This 4.5 hour lesson on CUDA + ThunderKittens by @bfspector (TK co-author, Stanford PhD student) is one of the best educational videos on kernels out there (think @karpathy level video but solely focused on GPU stuff). It’s so criminally underrated, I cannot believe this video only has 5k views.

It’s the highest density GPU programming lecture I’ve come across in my ~6 months of learning. For better or for worse, Ben talks (and thinks) at the speed of light. But thanks to @qamcintyre it’s more of a dialogue between Ben who introduces concepts/ideas based on his experience creating TK and Quinn who intervenes from time to time with pointed questions that help ground the discussion in fundamentals.

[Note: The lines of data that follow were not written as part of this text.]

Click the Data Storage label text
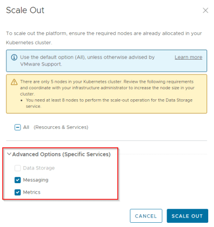 click(39, 168)
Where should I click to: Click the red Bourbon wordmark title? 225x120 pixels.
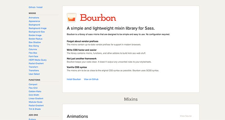click(x=98, y=18)
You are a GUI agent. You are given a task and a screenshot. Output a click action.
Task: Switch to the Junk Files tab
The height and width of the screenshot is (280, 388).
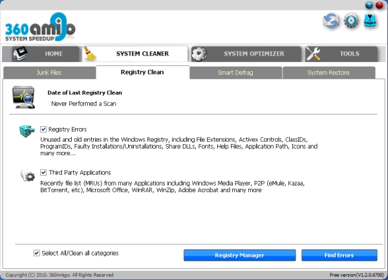pyautogui.click(x=49, y=72)
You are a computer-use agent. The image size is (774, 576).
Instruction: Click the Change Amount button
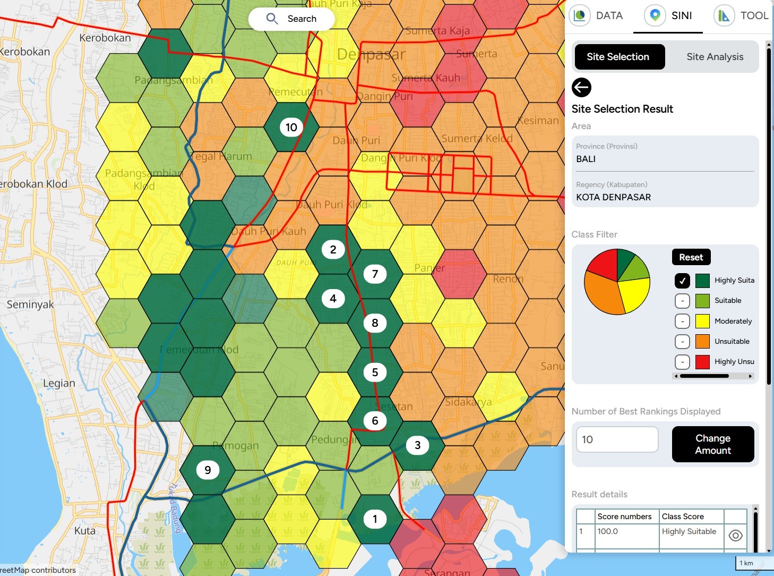pos(712,444)
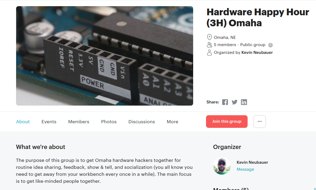Click the group cover image of the circuit board
Viewport: 316px width, 190px height.
pos(105,56)
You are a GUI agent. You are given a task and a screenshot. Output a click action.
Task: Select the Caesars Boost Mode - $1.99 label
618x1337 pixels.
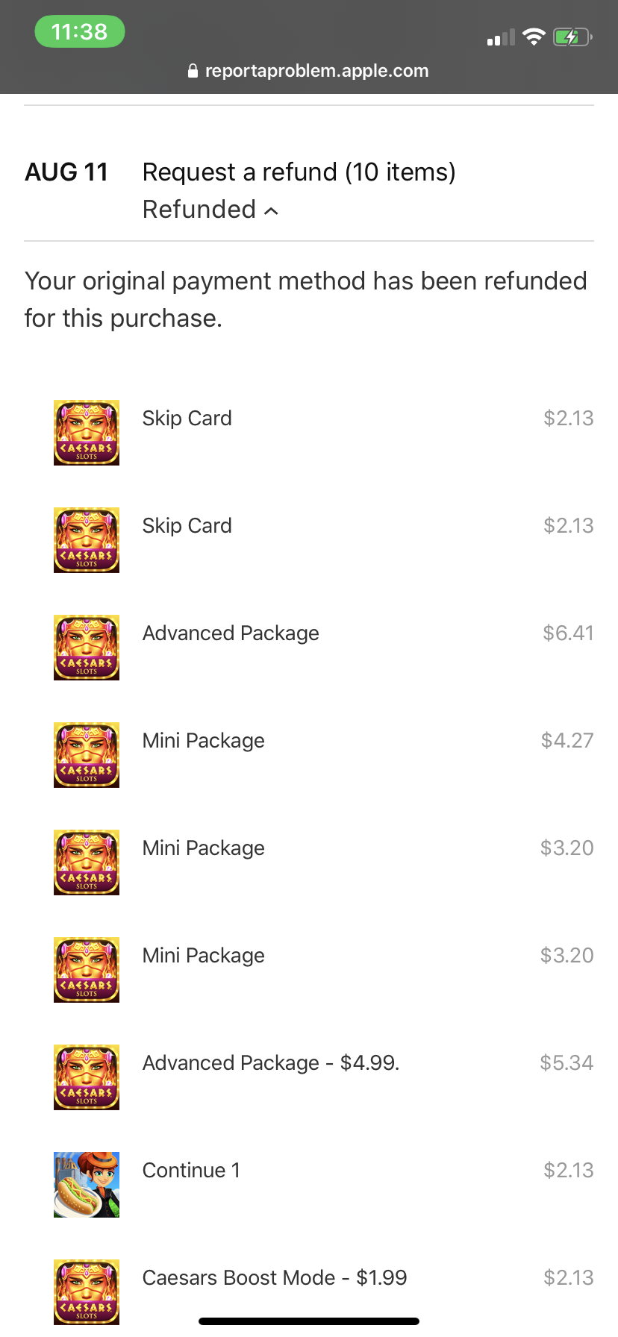(x=275, y=1277)
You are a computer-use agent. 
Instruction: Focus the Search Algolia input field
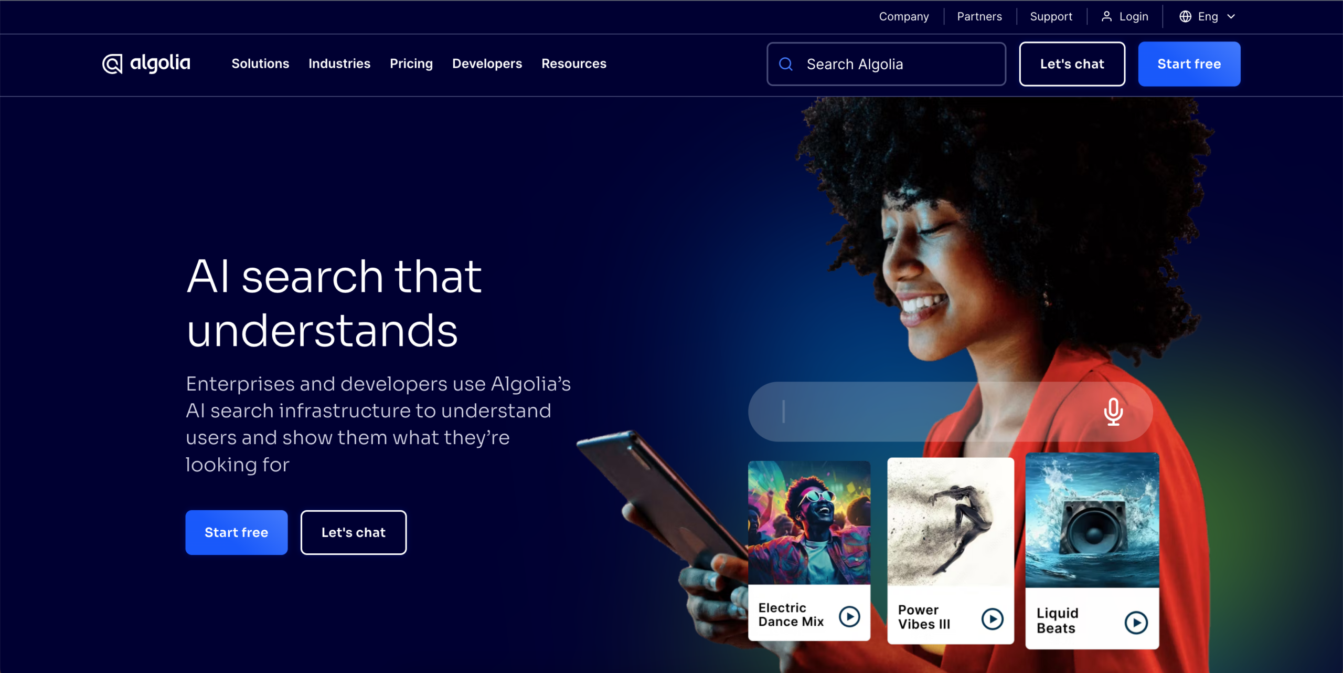point(886,64)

Regardless of whether you’re just starting out with writing kernels or have some experience, it’s an incredible resource because it gives you a behind-the scenes-look of someone who’s spent years thinking about how to maximize what you can get out of the hardware (read his Hazy blog post “We Bought the Whole GPU, So We’re Damn Well Going to Use the Whole GPU” for context). Even though I was sort of familiar with the topics of the lesson (e.g. GPU architecture and memory consistency), I still came away with pages of notes and questions around TMA accelerated pipelining, coscheduling instructions, pre vs post Hopper, levels of virtualization, cache lines, barriers, TK primitives, et cetera. As @suryaasub so aptly put it in the YT comments: “greatest video of all time”.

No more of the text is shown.